── TEXT TO READ ──

Your problem is two-fold:

1. The original problem

The problem why your original execlp() call doesn't execute ls -l is that in your call to execlp, you don't separate the command's path from its arguments.

The man page of execlp() states:

The initial argument for these functions is the name of a file that is to be executed.

The const char *arg and subsequent ellipses in the execl(), execlp(), and execle() functions can be thought of as arg0, arg1, ..., argn. Together they describe a list of one or more pointers to null-terminated strings that represent the argument list available to the executed program. The first argument, by convention, should point to the filename associated with the file being executed. The list of arguments must be terminated by a null pointer, and, since these are variadic functions, this pointer must be cast (char *) NULL.

───
── DATA ROWS ──

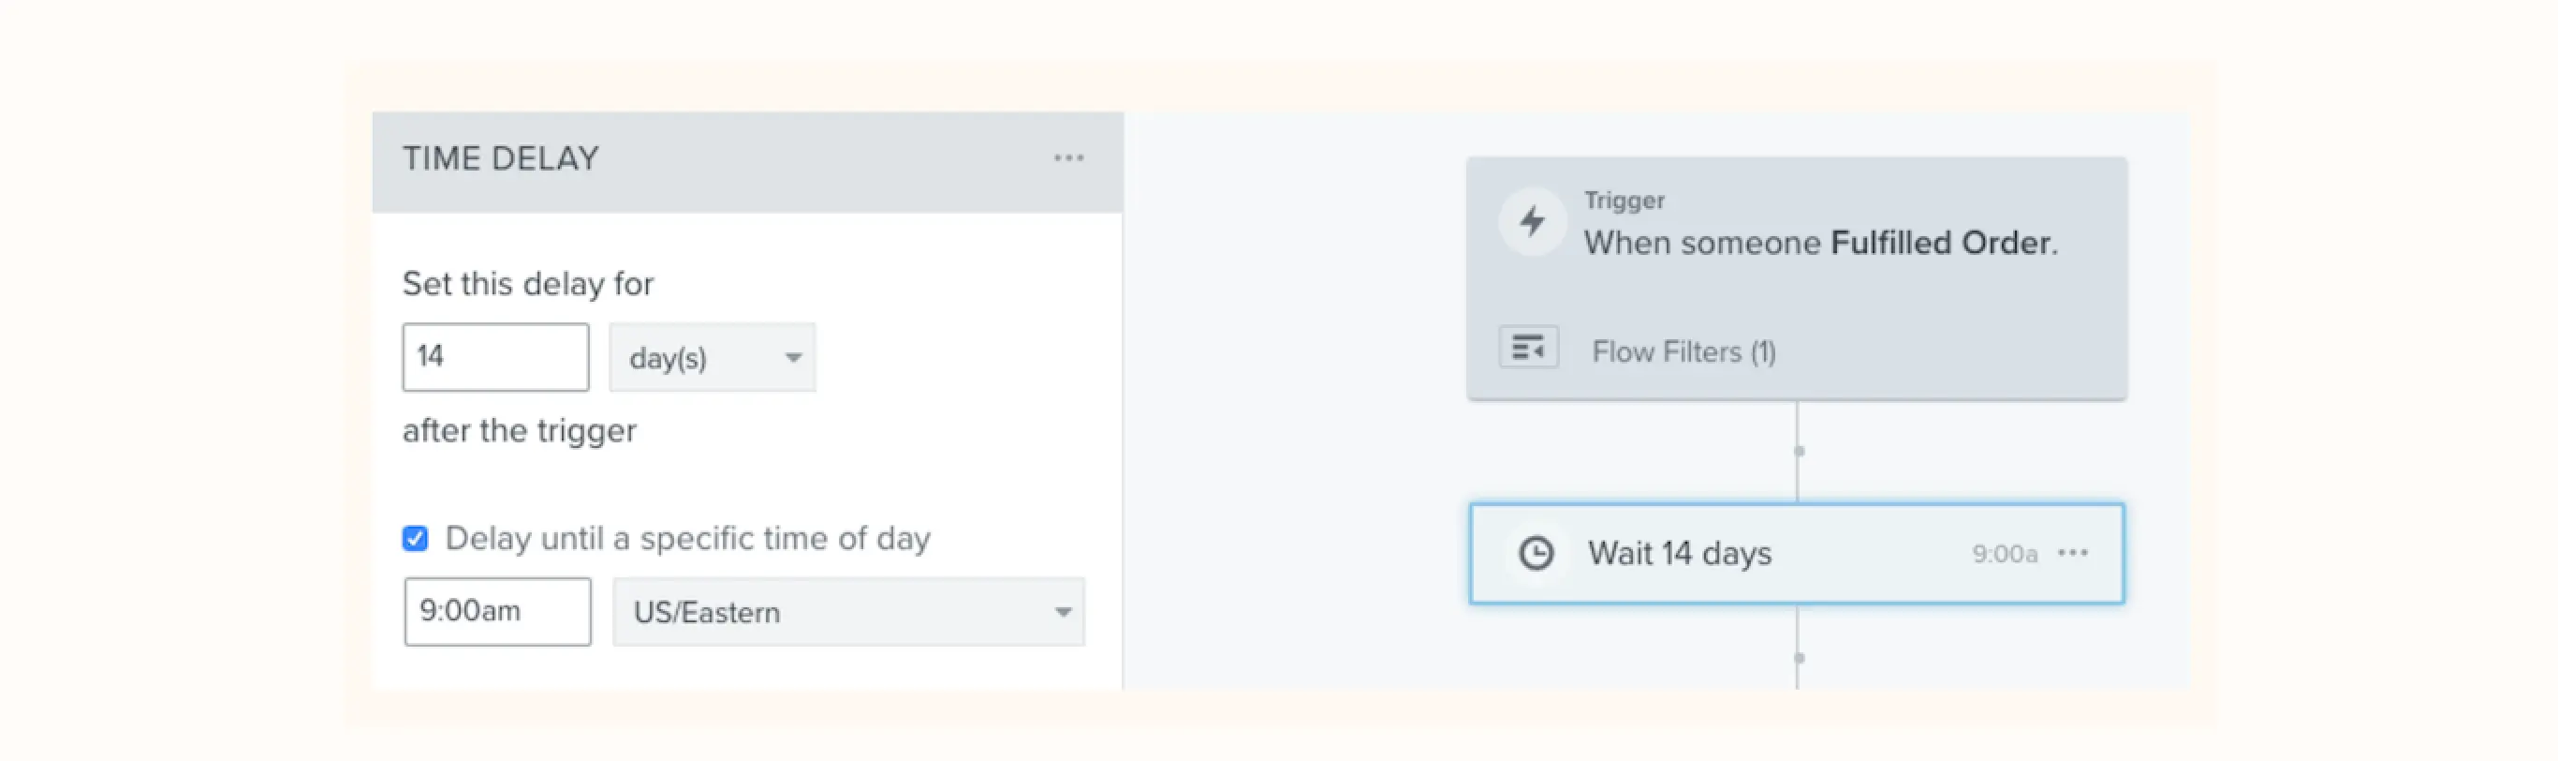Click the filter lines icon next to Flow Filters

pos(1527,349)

───
── DATA ROWS ──

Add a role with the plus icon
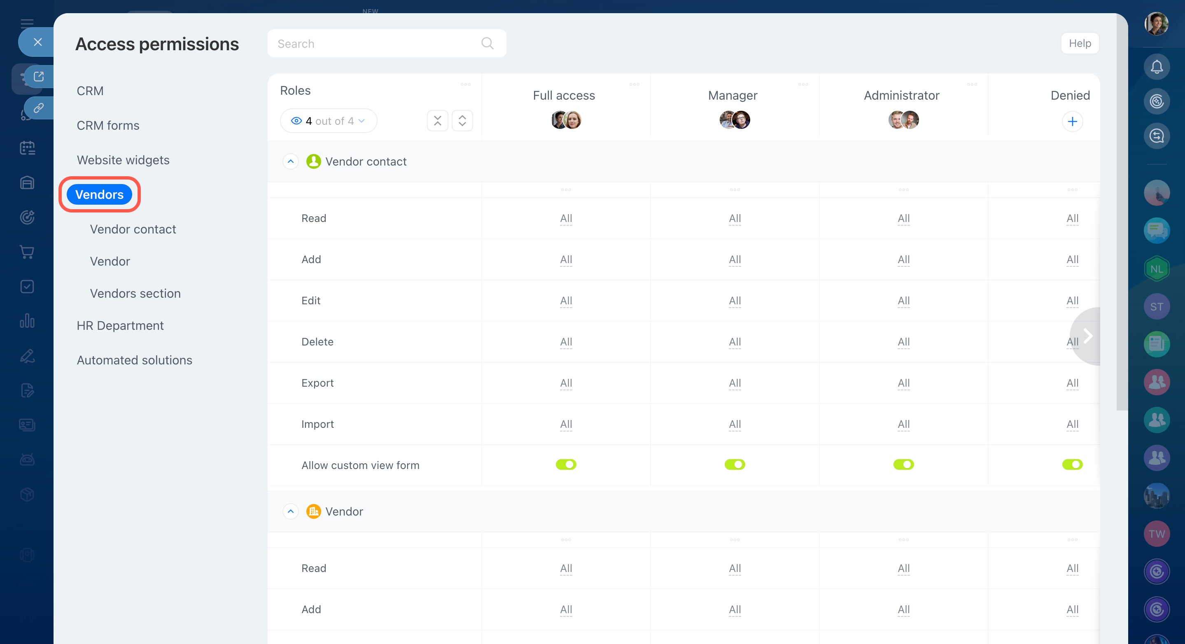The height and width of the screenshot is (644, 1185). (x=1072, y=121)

───

#### PROBLEM:
Rewrite the execlp() explanation between "1. The original" and "(char *) NULL.", inclusive, swapping "variadic" for "variable-argument". The lines after the text are separate material.

#### RESULT FOR THIS TASK:
1. The original problem

The problem why your original execlp() call doesn't execute ls -l is that in your call to execlp, you don't separate the command's path from its arguments.

The man page of execlp() states:

The initial argument for these functions is the name of a file that is to be executed.

The const char *arg and subsequent ellipses in the execl(), execlp(), and execle() functions can be thought of as arg0, arg1, ..., argn. Together they describe a list of one or more pointers to null-terminated strings that represent the argument list available to the executed program. The first argument, by convention, should point to the filename associated with the file being executed. The list of arguments must be terminated by a null pointer, and, since these are variable-argument functions, this pointer must be cast (char *) NULL.